Goal of the exercise:
Please arrange the stretch of the records from the line that contains "Find the location of a" through the line that contains "Looking at the image, I should click on (184, 127)." as a Markdown table with columns Row and Line, giving each line its row number and skipping blank lines. Leave the pictures out of the table.

Stored records:
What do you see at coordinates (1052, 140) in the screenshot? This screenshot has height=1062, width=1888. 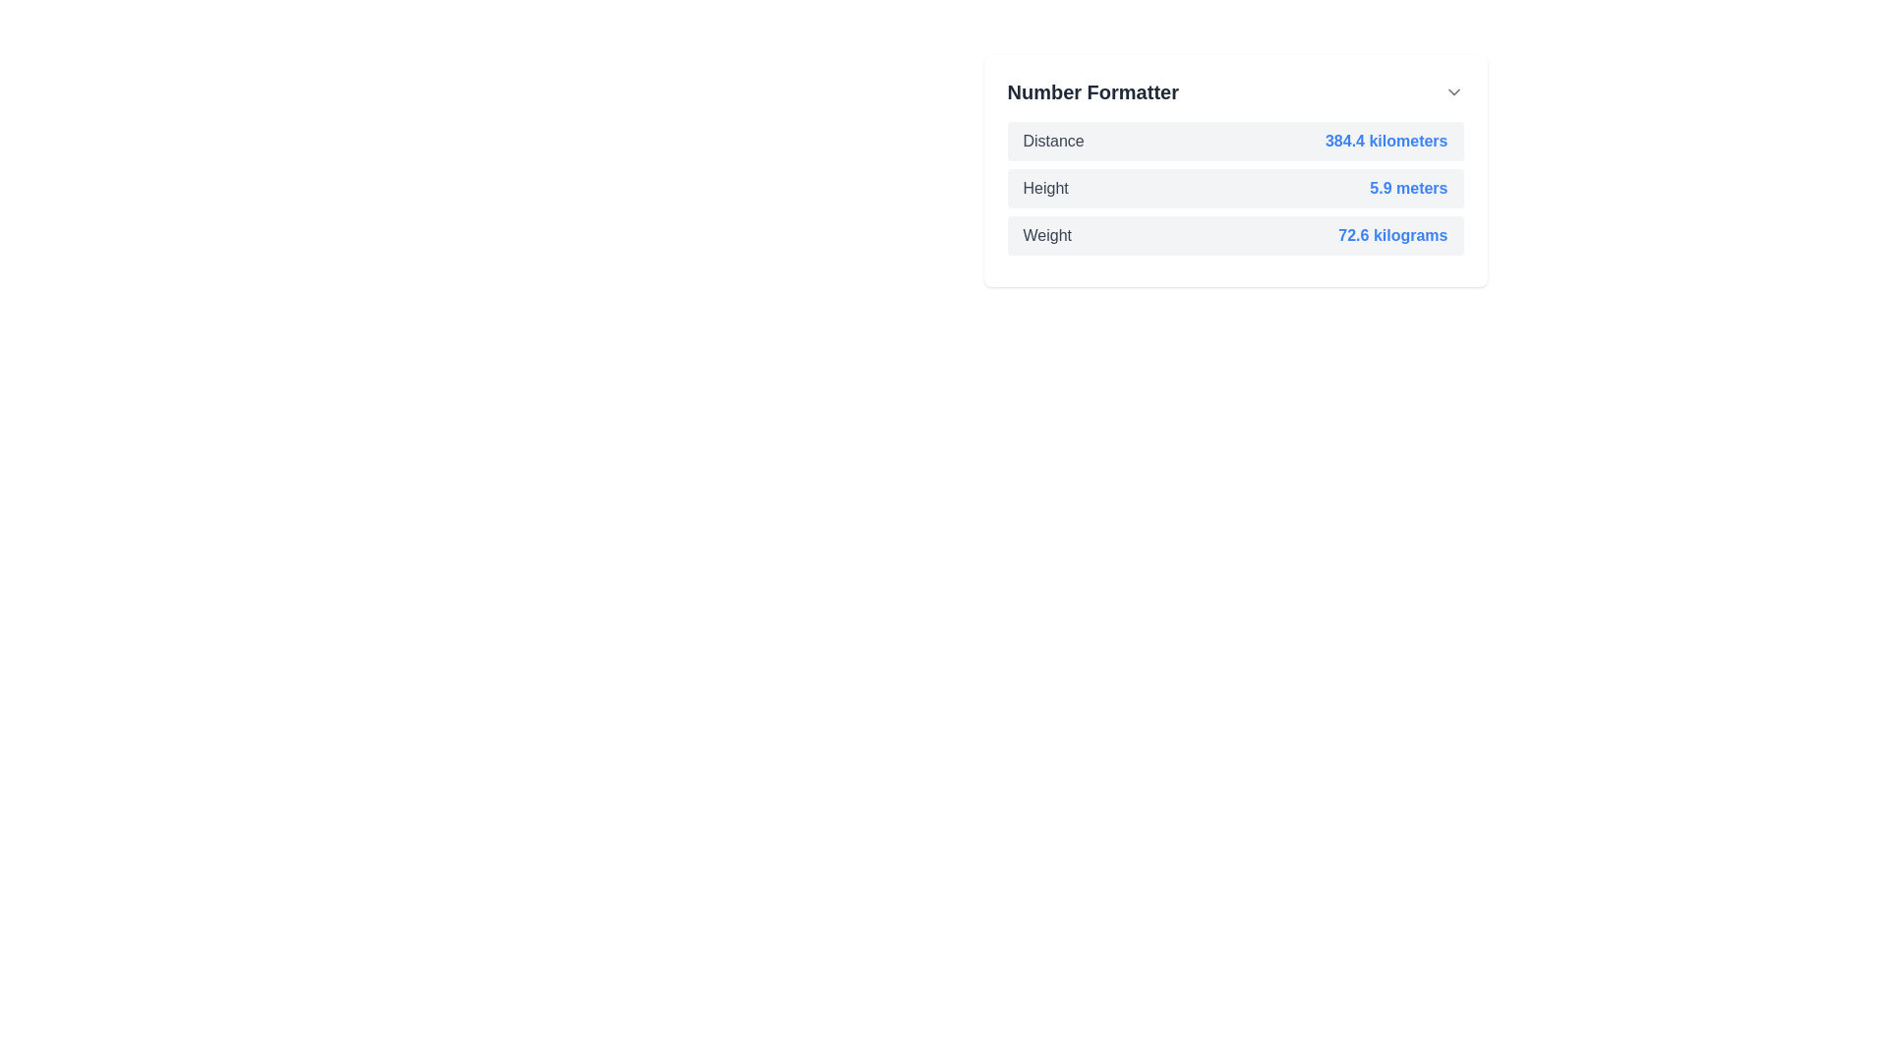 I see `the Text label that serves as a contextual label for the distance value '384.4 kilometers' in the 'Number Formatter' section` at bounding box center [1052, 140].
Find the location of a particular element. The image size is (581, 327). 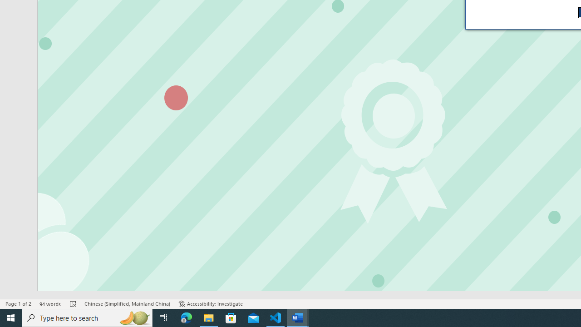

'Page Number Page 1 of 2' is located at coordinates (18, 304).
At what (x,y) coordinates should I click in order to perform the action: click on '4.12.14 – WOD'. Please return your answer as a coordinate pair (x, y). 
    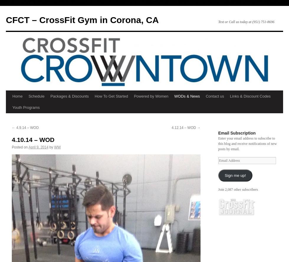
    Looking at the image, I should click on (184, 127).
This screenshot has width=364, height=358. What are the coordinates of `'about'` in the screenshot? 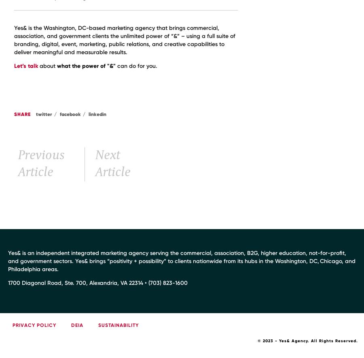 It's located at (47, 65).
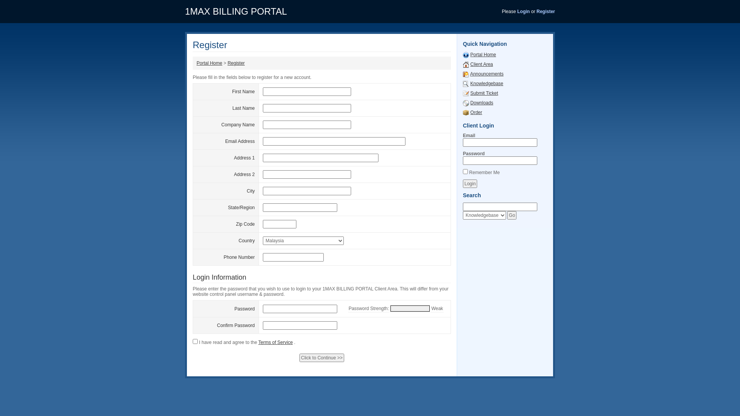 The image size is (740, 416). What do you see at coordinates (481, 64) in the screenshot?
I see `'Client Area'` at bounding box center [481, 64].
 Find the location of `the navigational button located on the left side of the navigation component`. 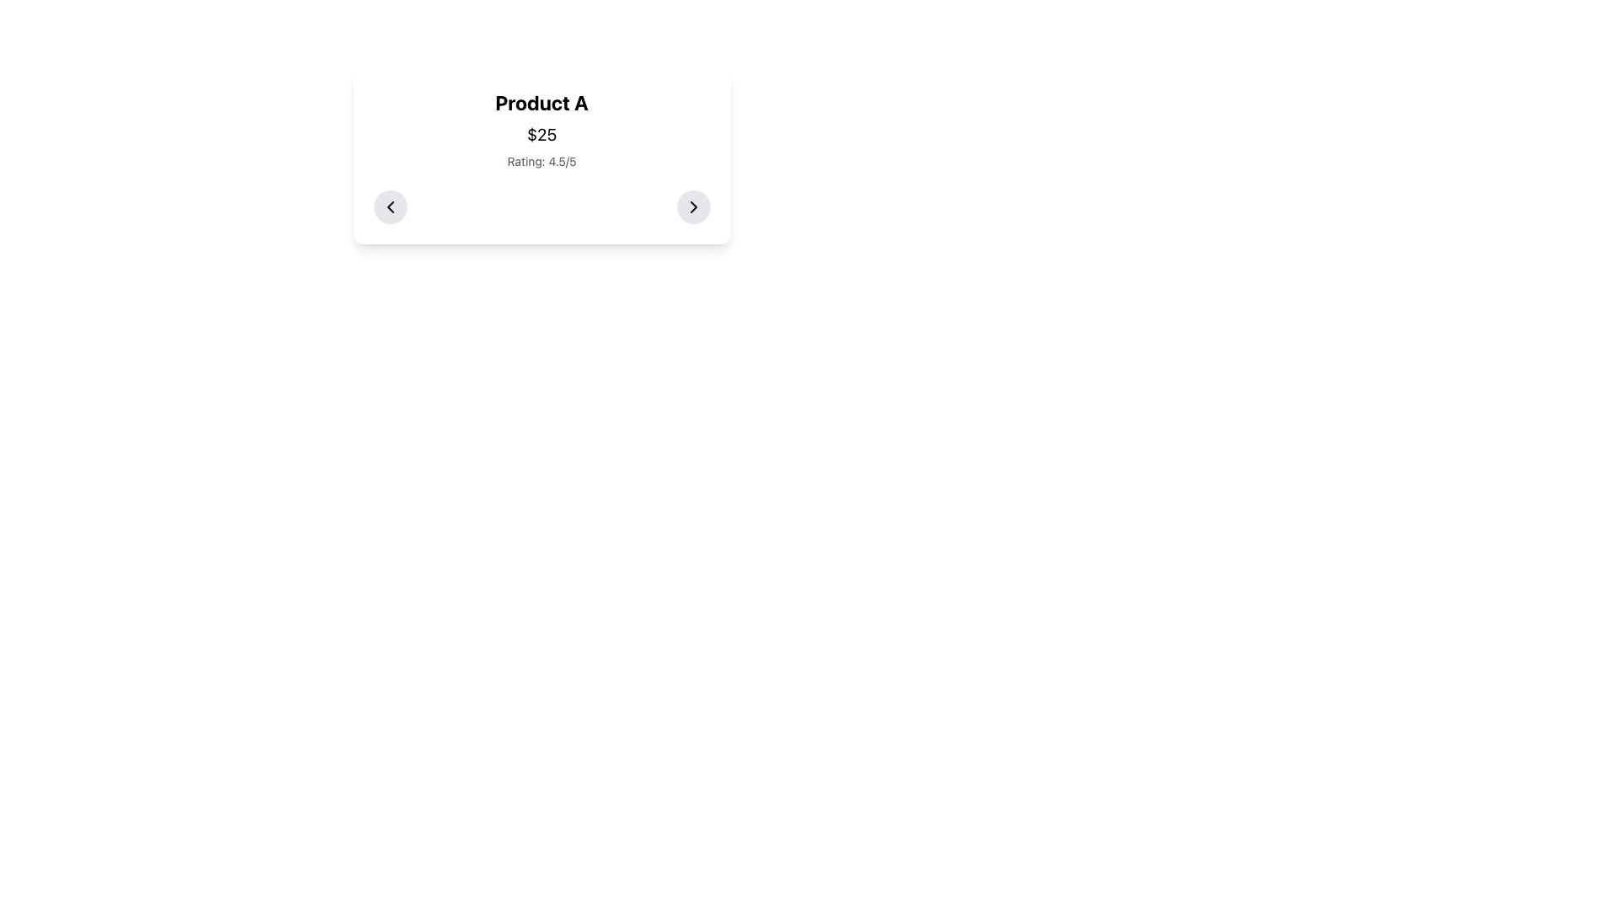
---
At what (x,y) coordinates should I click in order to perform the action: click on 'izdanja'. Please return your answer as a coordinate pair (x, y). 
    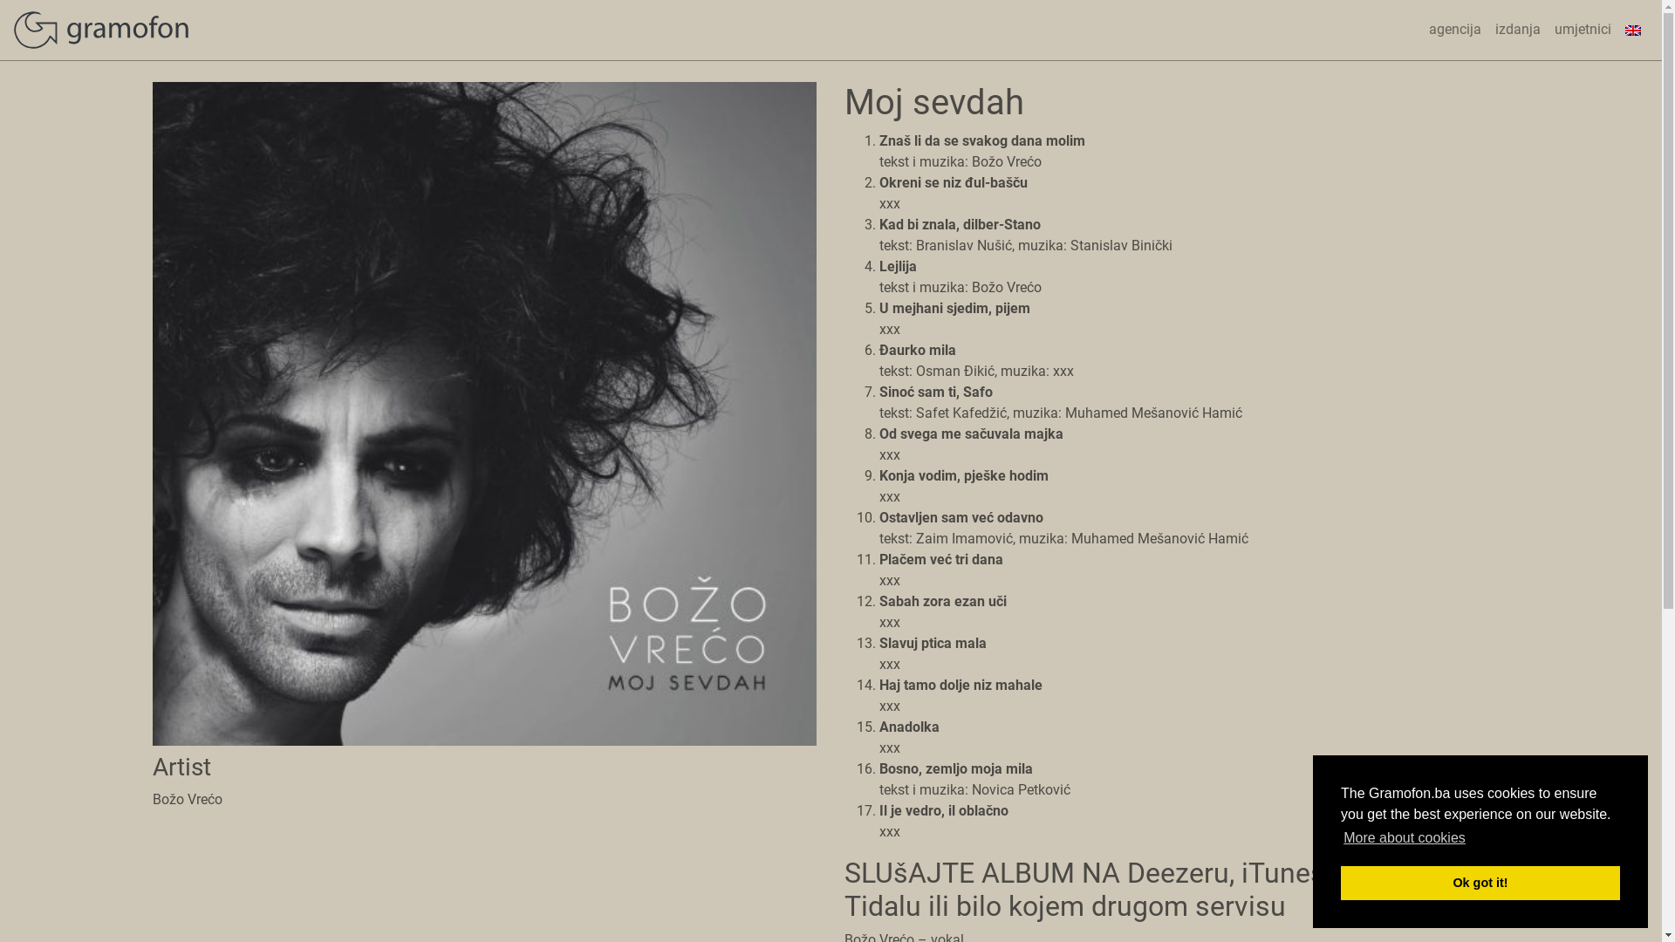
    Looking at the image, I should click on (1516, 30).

Finished exercise:
| Row | Line |
|---|---|
| 1 | Find the location of a particular element. The image size is (581, 327).  |
| 2 | 'Page Number Page 1 of 2' is located at coordinates (18, 304). |
| 3 | At what (x,y) coordinates should I click in order to perform the action: click on '4.12.14 – WOD'. Please return your answer as a coordinate pair (x, y).  |
| 4 |     Looking at the image, I should click on (184, 127). |